La Commissione Ambiente della Camera approva la risoluzione “Misure per assicurare maggiore efficacia e pubblicità agli interventi di tutela della qualità dell’aria”.

La buona notizia arriva dopo che l'anno scorso l'Italia era stata deferita alla Corte di giustizia europea dalla Commissione europea per i livelli troppo alti di polveri sottili e per la ripetuta violazione dei limiti annuali e orari di biossido di azoto nell’aria delle nostre città. Ora è stata approvata in Commissione VIII (Ambiente) la risoluzione “Misure per assicurare maggiore efficacia e pubblicità agli interventi di tutela della qualità dell’aria”: questo è un impegno e si spera che da ora si cominci seriamente a costituire in tutto il Paese un'efficace mobilità sostenibile.

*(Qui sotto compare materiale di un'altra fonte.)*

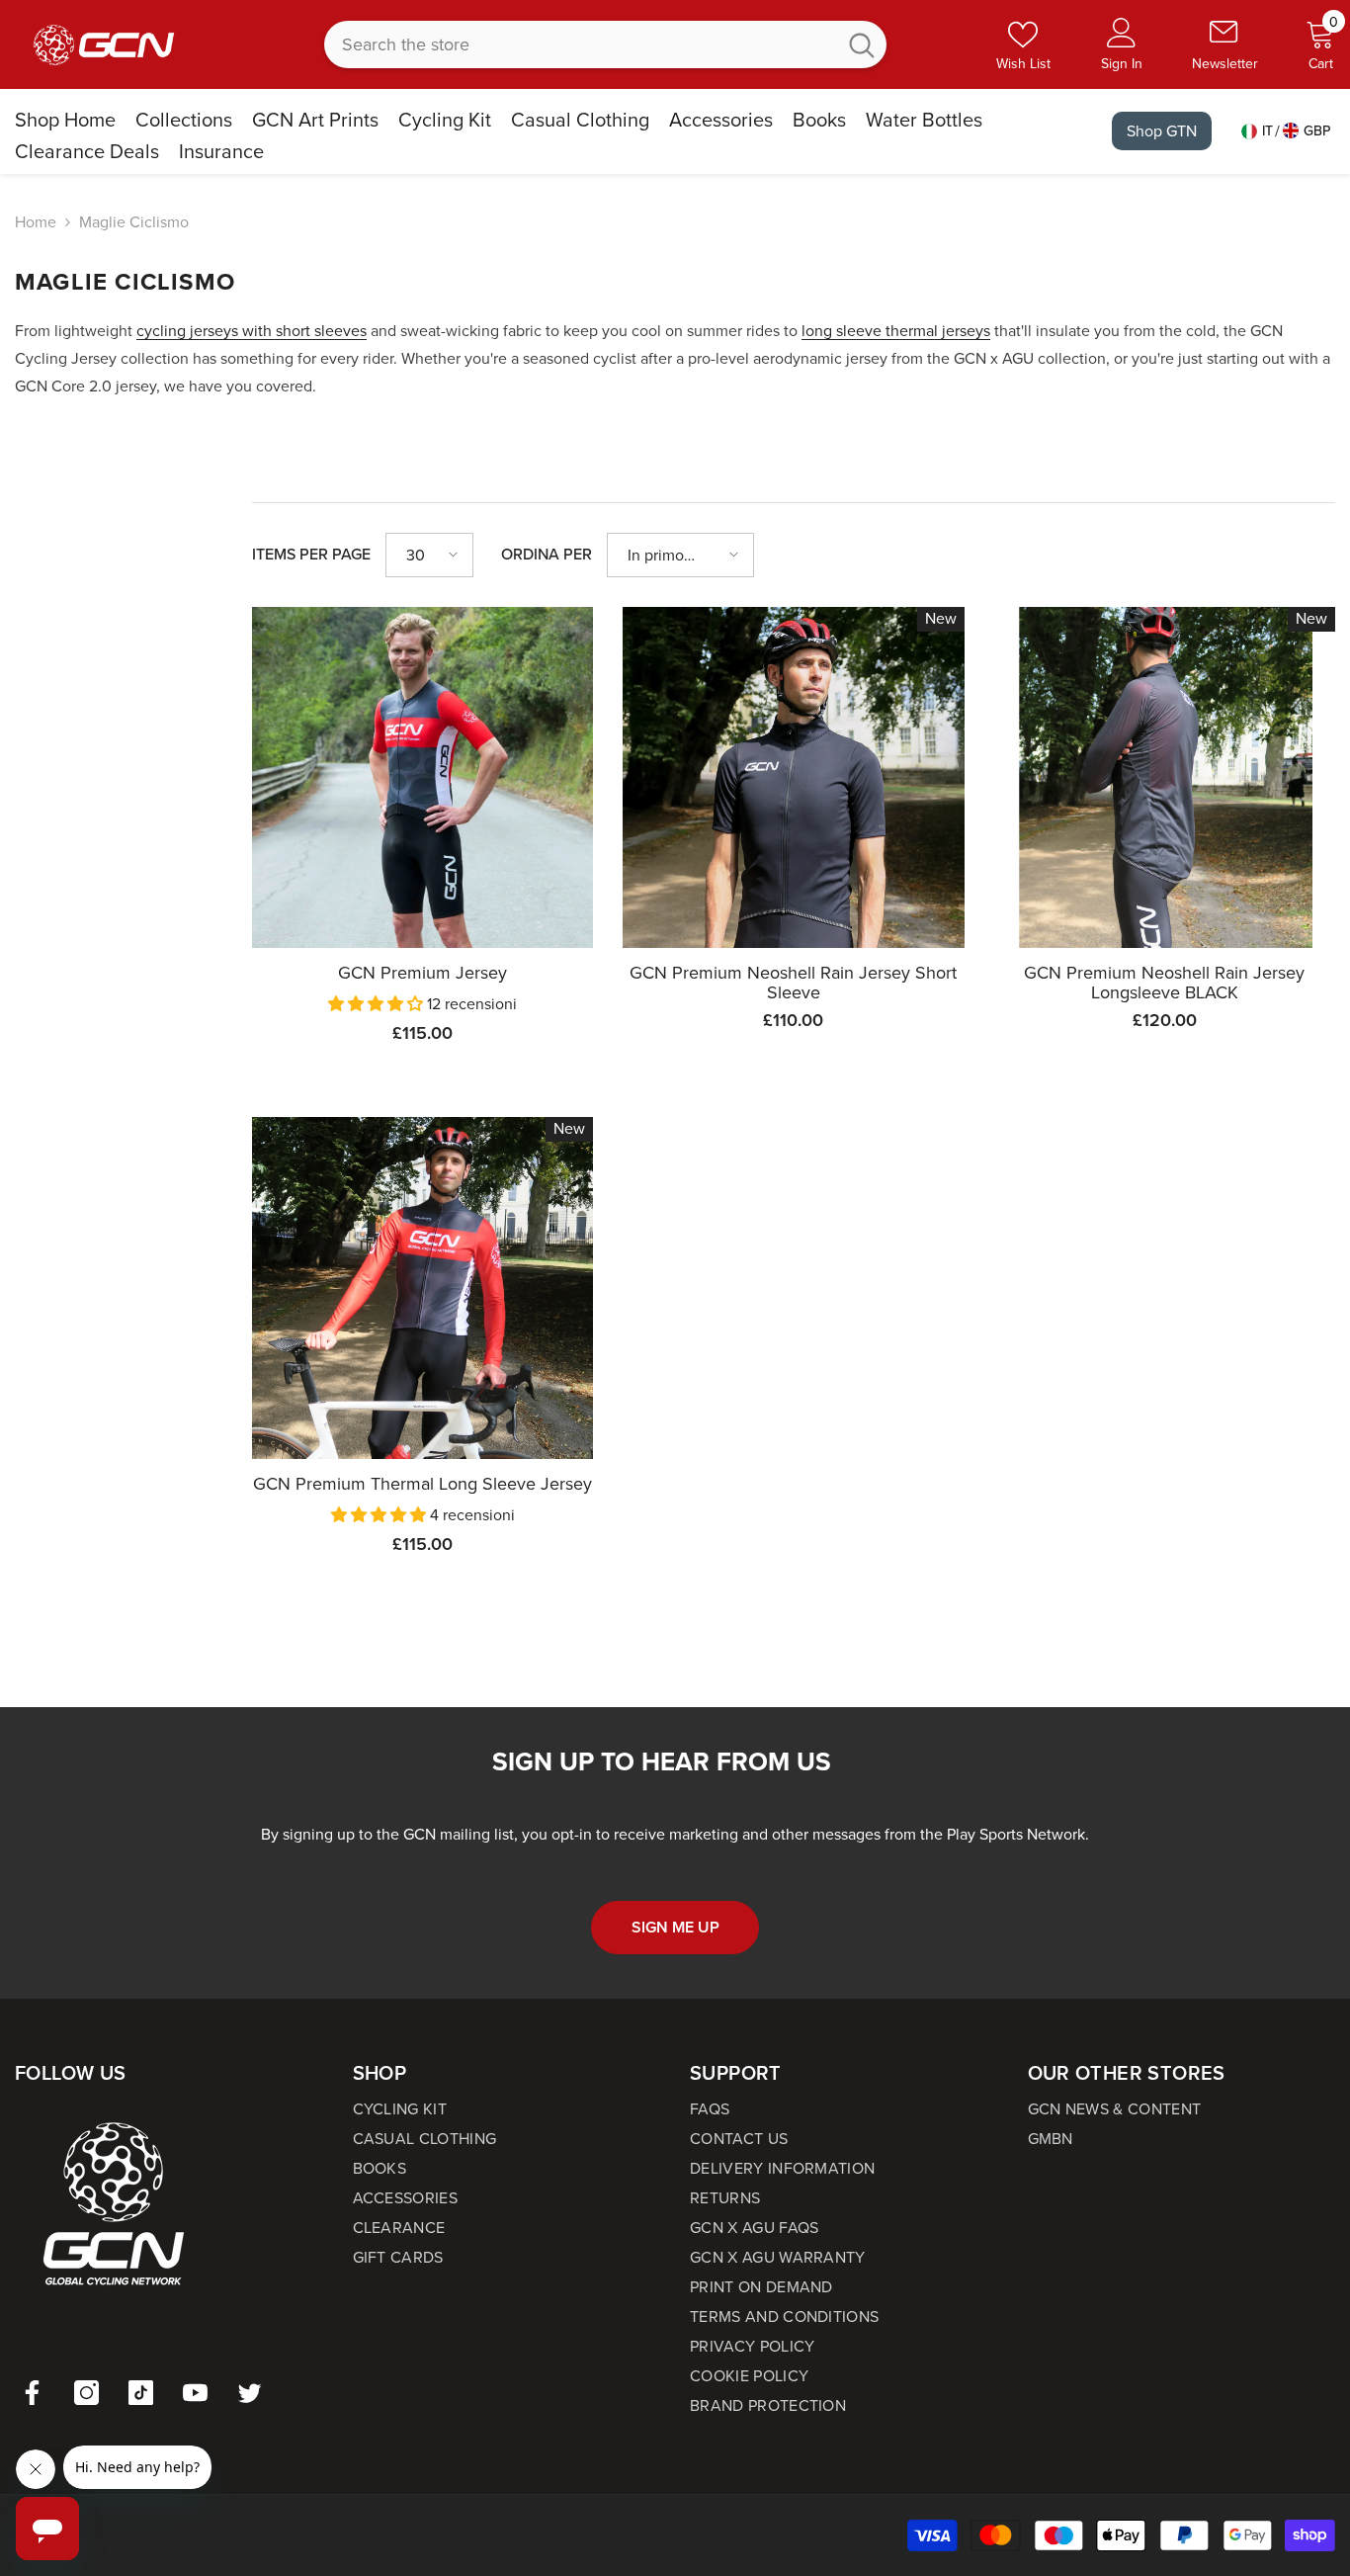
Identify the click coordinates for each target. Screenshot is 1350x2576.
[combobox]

L'esecutivo si impegna a controllare che il "programma di controllo da predisporre ai sensi della direttiva europea su misure ed iniziative per la riduzione delle emissioni dei principali inquinanti atmosferici al 2030 (la n. 2016/2284 contenente) sia integrato e contenga previsioni coerenti e proporzionate con il Piano energia e clima che andrà formulato nella sua versione definitiva entro l’anno."  Inoltre l'esecutivo dovrà presentare annualmente  una relazione al Parlamento, sostenendo politiche, misure, interventi e iniziative mirate a contrastare l’inquinamento. 

fonte: rinnovabili.it

 

In arrivo da Greenpeace  un piano per proteggere l’ecosistema marino.

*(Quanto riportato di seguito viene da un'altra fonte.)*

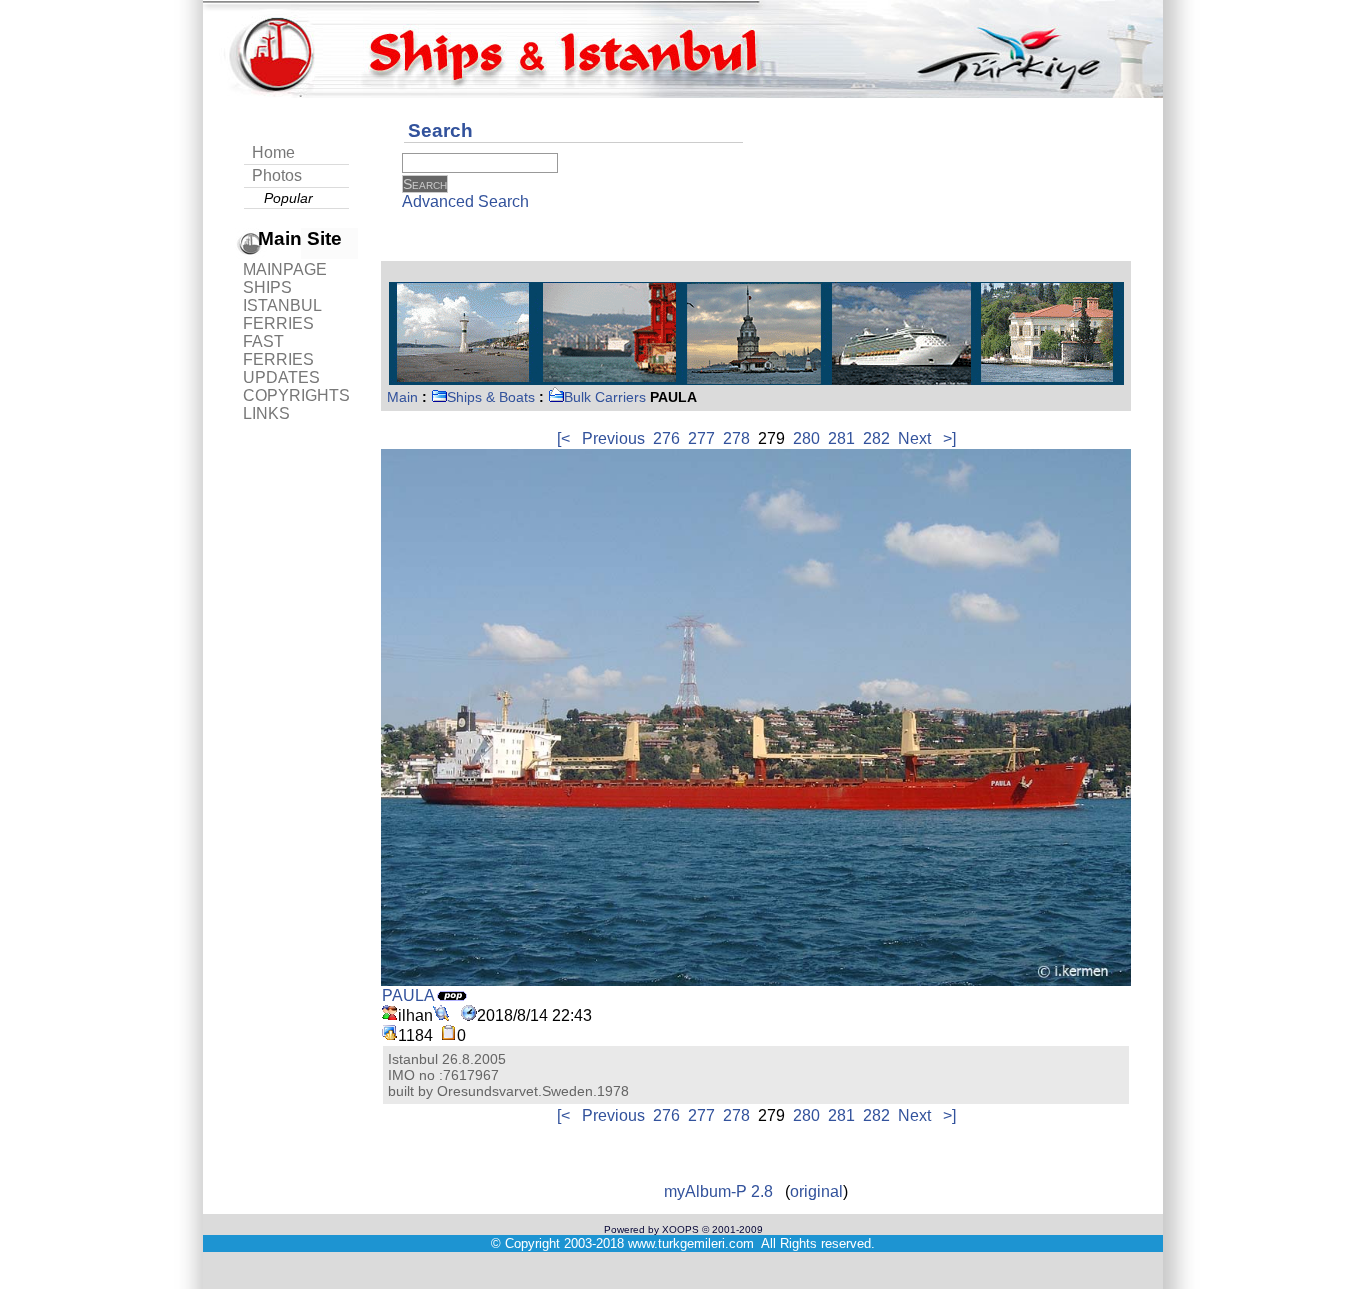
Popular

Si chiama “30x30: Un piano per la tutela degli oceani” l'ultimo studio frutto della collaborazione durata un anno tra i ricercatori dell'Università di York, di Oxford e Greenpeace; "i ricercatori hanno scomposto gli oceani in 25 mila quadrati di 100 chilometri di lato e poi hanno mappato la distribuzione di 458 diversi indicatori, tra cui fauna selvatica, habitat e principali caratteristiche oceanografiche",  fornendo una grande cartina di ambienti marini, che aiuterà a creare una rete di Santuari marini d’Alto mare su scala planetaria, che non preveda attività umane nocive e che abbia il minimo impatto socio-economico. Solo così probabilmente si potrà contribuire a salvare  un terzo degli oceani del pianeta entro il 2030.

Callum Roberts, biologo marino presso l'Università di York: "È drammatica la velocità con cui le zone d’Alto mare stanno perdendo le loro specie più iconiche..."Perdite eccezionali di uccelli marini, tartarughe, squali e mammiferi sono la conseguenza di un sistema di governance sbagliato, a cui i governi riuniti alle Nazioni Unite devono porre rimedio subito. Questo rapporto mostra come sia possibile progettare una rete di aree protette distribuite nelle acque internazionali di tutto il mondo".

La dott.ssa Sandra Schoettner della campagna Oceani internazionale di Greenpeace:

..."Purtroppo, gli oceani oltre i confini nazionali sono lasciati in balia dell’interesse di pochi Stati ricchi e potenti. Chiediamo ai Governi di tutto il mondo un Accordo Globale per garantire una adeguata protezione delle aree d’alto mare, riformandone le regole di gestione per tutelare un patrimonio comune dell’umanità. Questo rapporto dimostra che abbiamo già tutte le conoscenze scientifiche per farlo".